Emails show reporters taking orders from Clinton aide

Another batch of State Department emails have revealed more instances of Hillary Clinton’s staff trading press access for favorable media coverage.

A series of email exchanges between former Clinton spokesman Philippe Reines and former Atlantic contributing editor Mark Ambinder show that the State Department appeared to have success in dictating the terms of certain journalist’s reporting.

The contents of the Ambinder emails were first reported this week by Gawker, which obtained the notes by filing a Freedom of Information Act request in 2012.

“In them, you can see Reines ‘blackmailing’ Ambinder into describing a Clinton speech as ‘muscular’ in exchange for early access to the transcript. In other words, Ambinder outsourced his editorial judgment about the speech to a member of Clinton’s own staff,” Gawker’s J.K. Trotter reported.

“On the morning of July 15, 2009, Ambinder sent Reines a blank email with the subject line, ‘Do you have a copy of HRC’s speech to share?’ His question concerned a speech Clinton planned to give later that day at the Washington, D.C. office of the Council on Foreign Relations, an influential think tank. Three minutes after Ambinder’s initial email, Reines replied with three words: “on two conditions.” Later Reines emailed, “3 actually.”

Ambinder responded with “ok,” and Clinton’s former State Department spokesman got to work dictating his conditions.

First, Reines wrote that when describing Clinton’s remarks, the reporter must, “in your own voice describe them as ‘muscular.'”

Second, he added, “You note that a look at the [Council on Foreign Relations] seating plan shows that all the envoys — from [envoys Richard Holbrooke and George Mitchell, and National Security Council senior director Dennis Ross] — will be arrayed in front of her, which in your own clever way you can say certainly not a coincidence and meant to convey something.”

Lastly, Reines demanded, “You don’t say you were blackmailed!”

Ambinder responded with a simple, “got it.”

Later that day, in an Atlantic article titled “Hillary Clinton’s ‘Smart Power’ Breaks Through,” Ambinder’s story complied with every one of Reine’s conditions, from the use of the word “muscular” to an emphasis being placed on the event’s seating arrangements.

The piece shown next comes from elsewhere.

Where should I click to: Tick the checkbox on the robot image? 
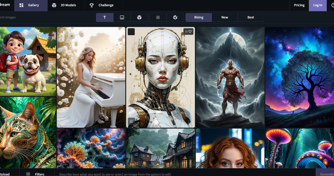tap(131, 32)
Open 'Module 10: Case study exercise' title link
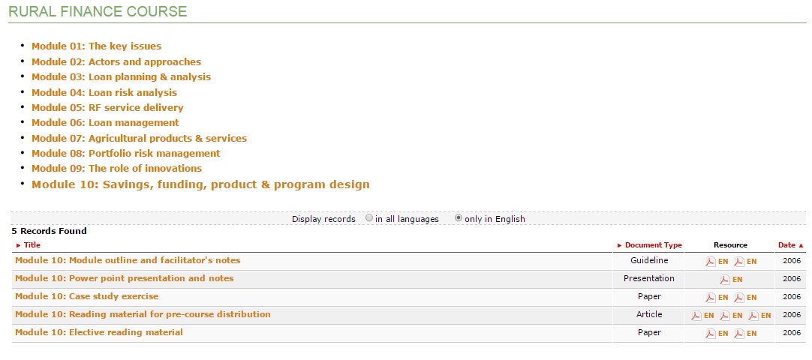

The State emails suggesting a quid pro quo between Ambinder and Reines are not the only questionable correspondences between the two men. Several additional emails obtained by Gawker show the former editor emailing Reines occasionally to heap praise on Clinton for things including television appearances and press briefings.

Asked for comment, Ambinder stressed that he was acting on his own and that his emails did not reflect the editorial standards of the Atlantic.

“Philippe and I generally spoke on the phone and followed up by email. The exchange is probably at best an incomplete record of what went down. That said, the transactional nature of such interactions always gave me the willies. … Since I can’t remember the exact exchange I can’t really muster up a defense of the art, and frankly, I don’t really want to,” he told Gawker in an email. “I will say this: whatever happened here reflects my own decisions, and no one else’s.”

The revelation comes not long after Gawker revealed that Politico’s Mike Allen had allowed Reines to ghost-write a State Department-related item in his morning Playbook newsletter, and that he had tried in 2013 to leverage access to the former first family by offering to give Chelsea Clinton a softball interview.

On the day of Ambinder’s back-and-forth with the former State spokesman, Allen authored a report that also referred to Clinton’s speech as “muscular.” The Politico report was also careful to note the Council of Foreign relations seating arrangement.